— TASK DETAILS —
Whenever the word "orange" shows up in a line of the data, copy that line.

— RECORDS SHOWN —
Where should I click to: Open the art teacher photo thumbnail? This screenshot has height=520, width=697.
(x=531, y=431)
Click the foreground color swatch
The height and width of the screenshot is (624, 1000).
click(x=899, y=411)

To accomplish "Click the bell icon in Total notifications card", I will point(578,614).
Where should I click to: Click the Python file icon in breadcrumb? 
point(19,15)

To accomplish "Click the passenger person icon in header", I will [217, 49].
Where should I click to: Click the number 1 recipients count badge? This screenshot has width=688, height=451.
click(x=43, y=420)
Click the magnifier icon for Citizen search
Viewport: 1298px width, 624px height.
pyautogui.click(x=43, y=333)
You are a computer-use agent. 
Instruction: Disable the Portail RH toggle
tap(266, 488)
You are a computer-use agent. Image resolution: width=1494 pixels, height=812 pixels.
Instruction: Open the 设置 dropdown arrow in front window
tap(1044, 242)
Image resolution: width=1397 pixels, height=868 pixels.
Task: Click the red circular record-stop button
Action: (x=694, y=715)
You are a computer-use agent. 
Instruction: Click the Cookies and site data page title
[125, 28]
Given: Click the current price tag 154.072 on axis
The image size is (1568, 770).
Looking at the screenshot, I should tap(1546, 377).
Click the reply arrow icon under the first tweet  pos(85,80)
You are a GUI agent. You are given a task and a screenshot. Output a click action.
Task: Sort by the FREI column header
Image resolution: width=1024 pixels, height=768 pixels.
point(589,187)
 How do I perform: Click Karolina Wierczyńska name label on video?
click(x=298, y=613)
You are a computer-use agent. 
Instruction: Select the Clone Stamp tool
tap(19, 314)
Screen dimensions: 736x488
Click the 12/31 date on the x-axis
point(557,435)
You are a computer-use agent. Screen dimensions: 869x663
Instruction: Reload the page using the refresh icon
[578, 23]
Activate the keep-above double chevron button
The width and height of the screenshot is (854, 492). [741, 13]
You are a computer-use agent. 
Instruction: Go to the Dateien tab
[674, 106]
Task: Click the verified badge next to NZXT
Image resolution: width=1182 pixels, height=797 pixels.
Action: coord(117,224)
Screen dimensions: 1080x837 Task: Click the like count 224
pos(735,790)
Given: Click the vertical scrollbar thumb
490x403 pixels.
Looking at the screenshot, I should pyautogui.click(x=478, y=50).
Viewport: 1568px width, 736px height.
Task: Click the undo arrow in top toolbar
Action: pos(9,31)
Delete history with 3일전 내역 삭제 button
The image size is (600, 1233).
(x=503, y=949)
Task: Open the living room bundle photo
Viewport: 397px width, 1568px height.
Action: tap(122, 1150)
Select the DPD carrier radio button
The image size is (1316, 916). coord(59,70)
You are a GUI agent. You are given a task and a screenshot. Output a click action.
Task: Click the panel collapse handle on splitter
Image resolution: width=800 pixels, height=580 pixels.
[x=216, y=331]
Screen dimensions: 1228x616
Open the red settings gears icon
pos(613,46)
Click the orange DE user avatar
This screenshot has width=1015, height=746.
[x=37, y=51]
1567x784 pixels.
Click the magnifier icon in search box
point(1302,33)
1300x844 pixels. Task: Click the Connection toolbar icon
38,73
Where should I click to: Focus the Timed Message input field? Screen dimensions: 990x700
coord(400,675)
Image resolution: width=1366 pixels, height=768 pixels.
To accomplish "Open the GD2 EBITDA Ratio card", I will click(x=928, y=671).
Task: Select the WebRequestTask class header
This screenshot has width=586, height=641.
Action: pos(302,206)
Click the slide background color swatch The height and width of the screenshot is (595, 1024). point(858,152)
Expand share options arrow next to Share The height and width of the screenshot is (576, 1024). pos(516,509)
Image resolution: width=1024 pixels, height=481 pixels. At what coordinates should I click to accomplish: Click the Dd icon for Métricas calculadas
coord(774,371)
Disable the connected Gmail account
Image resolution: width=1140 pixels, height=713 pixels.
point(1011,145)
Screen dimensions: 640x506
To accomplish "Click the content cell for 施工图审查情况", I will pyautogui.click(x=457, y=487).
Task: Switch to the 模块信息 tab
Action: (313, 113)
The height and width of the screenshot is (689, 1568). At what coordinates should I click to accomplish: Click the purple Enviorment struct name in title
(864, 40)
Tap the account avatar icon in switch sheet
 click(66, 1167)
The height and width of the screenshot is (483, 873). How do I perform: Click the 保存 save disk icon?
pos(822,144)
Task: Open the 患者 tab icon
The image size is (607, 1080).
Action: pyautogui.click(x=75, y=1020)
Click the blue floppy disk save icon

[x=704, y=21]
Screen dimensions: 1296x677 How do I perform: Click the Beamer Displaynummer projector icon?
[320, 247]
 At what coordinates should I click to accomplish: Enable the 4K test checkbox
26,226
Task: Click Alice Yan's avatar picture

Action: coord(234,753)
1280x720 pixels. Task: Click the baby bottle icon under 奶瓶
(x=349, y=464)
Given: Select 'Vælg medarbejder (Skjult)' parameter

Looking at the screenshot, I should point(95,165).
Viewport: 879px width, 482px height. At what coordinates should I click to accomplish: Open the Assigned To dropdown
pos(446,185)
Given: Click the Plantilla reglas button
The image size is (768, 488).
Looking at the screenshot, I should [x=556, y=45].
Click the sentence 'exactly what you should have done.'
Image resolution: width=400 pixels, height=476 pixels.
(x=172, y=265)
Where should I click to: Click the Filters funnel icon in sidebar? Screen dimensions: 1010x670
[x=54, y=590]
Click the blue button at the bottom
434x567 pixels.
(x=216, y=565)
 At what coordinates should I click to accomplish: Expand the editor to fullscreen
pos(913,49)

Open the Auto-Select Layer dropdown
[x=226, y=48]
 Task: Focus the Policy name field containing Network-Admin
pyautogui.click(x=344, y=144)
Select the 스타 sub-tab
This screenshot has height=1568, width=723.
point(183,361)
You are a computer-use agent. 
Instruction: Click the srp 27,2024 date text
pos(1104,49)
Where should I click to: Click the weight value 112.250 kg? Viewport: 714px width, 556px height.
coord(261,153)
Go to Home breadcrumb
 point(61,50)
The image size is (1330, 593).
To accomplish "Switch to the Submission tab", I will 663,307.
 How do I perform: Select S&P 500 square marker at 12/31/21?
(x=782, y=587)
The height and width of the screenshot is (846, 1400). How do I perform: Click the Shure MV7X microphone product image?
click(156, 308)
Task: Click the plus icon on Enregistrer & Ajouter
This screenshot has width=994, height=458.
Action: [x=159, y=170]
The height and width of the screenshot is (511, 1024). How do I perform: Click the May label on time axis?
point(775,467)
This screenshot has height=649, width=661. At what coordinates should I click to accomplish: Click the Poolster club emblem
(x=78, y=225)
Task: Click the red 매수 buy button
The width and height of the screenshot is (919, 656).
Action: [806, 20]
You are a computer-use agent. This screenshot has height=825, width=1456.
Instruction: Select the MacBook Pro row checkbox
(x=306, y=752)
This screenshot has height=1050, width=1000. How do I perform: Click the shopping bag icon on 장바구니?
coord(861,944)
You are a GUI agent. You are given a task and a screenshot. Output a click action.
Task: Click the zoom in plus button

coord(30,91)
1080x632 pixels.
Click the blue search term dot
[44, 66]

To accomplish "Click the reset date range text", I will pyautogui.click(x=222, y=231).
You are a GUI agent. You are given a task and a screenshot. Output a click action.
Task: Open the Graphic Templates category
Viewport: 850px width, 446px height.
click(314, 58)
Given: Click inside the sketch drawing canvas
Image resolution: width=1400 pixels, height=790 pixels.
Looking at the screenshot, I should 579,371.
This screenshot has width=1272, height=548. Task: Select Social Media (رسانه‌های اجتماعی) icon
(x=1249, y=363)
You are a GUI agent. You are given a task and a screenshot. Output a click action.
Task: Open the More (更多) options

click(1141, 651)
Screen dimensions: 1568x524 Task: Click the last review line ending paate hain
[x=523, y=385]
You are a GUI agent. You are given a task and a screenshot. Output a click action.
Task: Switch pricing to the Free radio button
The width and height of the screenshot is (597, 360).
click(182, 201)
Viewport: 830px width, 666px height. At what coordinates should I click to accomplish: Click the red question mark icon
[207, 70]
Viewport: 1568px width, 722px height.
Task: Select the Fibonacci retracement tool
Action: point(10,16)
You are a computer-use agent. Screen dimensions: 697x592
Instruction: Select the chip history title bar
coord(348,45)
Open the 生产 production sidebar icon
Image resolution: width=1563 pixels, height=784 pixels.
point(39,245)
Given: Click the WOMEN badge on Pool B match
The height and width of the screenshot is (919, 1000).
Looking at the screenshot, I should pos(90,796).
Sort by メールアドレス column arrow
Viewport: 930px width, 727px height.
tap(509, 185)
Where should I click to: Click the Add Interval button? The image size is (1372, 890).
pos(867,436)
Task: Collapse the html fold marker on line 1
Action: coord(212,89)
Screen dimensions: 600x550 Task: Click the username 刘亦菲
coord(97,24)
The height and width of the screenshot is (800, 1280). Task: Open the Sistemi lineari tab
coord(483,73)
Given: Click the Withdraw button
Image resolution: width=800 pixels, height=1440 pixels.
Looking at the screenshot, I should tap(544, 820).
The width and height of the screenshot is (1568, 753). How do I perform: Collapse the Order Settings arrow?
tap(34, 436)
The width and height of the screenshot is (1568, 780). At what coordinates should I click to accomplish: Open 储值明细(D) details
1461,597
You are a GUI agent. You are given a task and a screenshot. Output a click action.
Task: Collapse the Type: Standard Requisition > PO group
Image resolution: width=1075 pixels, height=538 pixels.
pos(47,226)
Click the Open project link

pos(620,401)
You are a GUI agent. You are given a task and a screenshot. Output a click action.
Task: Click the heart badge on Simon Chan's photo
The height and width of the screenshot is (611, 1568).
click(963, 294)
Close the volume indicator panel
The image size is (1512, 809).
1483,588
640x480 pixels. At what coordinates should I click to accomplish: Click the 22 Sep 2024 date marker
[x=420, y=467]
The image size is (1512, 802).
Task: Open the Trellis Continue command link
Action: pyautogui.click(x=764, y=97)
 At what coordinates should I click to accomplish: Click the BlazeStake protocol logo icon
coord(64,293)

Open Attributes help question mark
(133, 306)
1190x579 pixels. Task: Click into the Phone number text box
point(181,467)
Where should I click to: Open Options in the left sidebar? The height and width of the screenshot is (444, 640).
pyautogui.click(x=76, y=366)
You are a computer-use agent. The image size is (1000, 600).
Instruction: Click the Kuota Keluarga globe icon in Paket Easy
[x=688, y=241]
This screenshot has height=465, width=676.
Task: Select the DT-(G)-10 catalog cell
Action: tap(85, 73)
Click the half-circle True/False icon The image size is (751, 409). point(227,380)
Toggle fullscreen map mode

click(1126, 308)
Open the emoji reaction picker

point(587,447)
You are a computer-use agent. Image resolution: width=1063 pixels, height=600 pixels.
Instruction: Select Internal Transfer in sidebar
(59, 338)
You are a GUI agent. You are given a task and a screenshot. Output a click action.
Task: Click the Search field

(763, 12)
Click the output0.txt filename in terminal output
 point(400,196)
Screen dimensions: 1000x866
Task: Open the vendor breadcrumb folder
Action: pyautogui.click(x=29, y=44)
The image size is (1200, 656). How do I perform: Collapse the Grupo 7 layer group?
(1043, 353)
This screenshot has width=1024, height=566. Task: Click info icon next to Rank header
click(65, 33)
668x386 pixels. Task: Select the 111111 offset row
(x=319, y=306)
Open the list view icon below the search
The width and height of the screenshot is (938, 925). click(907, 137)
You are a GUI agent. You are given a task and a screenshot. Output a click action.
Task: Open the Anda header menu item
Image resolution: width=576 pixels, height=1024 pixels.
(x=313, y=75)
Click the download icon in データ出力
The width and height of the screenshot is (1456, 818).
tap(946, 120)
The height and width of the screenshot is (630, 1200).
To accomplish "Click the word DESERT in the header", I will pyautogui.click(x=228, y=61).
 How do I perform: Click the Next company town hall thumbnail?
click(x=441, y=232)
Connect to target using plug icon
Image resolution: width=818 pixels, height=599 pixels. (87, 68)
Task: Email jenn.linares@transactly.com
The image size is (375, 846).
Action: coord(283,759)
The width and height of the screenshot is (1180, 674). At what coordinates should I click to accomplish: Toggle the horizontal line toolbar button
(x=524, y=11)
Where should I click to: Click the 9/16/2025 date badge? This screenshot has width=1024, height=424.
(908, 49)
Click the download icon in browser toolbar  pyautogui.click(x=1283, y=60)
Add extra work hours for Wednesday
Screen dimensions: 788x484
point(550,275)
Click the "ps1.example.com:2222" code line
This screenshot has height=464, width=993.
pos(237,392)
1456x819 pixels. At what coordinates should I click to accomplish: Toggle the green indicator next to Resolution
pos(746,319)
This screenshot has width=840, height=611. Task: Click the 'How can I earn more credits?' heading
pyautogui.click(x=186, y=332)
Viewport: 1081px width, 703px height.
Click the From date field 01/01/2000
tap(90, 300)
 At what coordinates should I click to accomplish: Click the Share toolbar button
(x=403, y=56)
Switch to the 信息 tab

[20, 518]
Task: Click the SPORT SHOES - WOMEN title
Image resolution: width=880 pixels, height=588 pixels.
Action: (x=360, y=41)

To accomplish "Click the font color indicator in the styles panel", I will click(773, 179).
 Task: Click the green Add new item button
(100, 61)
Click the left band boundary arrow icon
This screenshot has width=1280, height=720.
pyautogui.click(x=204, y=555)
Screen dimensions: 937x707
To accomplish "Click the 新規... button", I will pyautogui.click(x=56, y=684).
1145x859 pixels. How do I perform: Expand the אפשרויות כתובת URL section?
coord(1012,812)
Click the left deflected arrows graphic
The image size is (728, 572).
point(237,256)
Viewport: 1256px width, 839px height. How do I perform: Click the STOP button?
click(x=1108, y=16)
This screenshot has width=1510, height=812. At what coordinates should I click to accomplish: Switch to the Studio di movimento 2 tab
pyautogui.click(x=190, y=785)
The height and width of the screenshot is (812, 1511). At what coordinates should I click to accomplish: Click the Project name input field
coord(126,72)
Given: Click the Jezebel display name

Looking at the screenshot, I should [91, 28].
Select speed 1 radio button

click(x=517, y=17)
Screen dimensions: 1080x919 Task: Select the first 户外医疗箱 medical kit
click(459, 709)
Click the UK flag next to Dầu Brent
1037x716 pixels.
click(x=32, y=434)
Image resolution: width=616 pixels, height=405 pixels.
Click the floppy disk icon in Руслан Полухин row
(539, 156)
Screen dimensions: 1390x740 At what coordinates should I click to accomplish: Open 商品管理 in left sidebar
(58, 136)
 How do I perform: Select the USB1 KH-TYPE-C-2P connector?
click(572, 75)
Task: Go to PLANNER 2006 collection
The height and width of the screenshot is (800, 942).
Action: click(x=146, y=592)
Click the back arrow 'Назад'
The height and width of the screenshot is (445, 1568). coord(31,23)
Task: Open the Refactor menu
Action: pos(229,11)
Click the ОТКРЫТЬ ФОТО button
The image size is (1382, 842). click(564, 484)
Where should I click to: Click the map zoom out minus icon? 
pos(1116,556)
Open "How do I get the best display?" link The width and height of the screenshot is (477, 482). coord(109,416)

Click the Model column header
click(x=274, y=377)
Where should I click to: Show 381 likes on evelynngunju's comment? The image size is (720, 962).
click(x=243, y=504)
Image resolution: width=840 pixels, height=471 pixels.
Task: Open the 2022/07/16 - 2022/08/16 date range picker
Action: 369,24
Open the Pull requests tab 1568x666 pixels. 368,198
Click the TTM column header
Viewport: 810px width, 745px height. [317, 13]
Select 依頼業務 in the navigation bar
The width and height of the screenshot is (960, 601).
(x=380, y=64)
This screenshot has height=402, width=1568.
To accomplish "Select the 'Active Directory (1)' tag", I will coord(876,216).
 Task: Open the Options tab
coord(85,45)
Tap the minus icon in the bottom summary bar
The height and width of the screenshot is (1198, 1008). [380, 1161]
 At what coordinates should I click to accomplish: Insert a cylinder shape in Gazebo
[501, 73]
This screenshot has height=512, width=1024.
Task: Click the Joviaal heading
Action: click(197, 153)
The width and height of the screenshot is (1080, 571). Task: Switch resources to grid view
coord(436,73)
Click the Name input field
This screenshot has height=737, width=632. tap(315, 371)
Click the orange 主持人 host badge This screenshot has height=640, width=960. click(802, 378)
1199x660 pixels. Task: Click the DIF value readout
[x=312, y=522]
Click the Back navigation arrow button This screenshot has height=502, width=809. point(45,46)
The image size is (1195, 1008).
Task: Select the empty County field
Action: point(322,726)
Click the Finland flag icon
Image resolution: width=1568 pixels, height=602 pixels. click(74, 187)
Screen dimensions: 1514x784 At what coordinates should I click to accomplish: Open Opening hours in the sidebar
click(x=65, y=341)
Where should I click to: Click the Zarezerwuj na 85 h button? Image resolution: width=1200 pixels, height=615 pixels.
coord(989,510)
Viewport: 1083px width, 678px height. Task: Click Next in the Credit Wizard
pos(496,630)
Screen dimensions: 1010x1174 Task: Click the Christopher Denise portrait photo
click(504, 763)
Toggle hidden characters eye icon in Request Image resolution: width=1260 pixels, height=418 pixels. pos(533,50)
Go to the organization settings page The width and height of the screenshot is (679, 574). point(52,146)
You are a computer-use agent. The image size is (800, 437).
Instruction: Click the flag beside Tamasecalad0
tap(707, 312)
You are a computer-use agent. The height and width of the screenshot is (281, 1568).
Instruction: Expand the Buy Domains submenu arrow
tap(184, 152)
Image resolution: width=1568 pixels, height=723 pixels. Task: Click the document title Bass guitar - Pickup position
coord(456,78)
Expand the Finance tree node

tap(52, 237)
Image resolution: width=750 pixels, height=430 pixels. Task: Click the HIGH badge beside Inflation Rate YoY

— SOLVED PROBLEM —
Click the orange DE user avatar
Click the orange 主持人 host badge This screenshot has height=640, width=960. click(802, 378)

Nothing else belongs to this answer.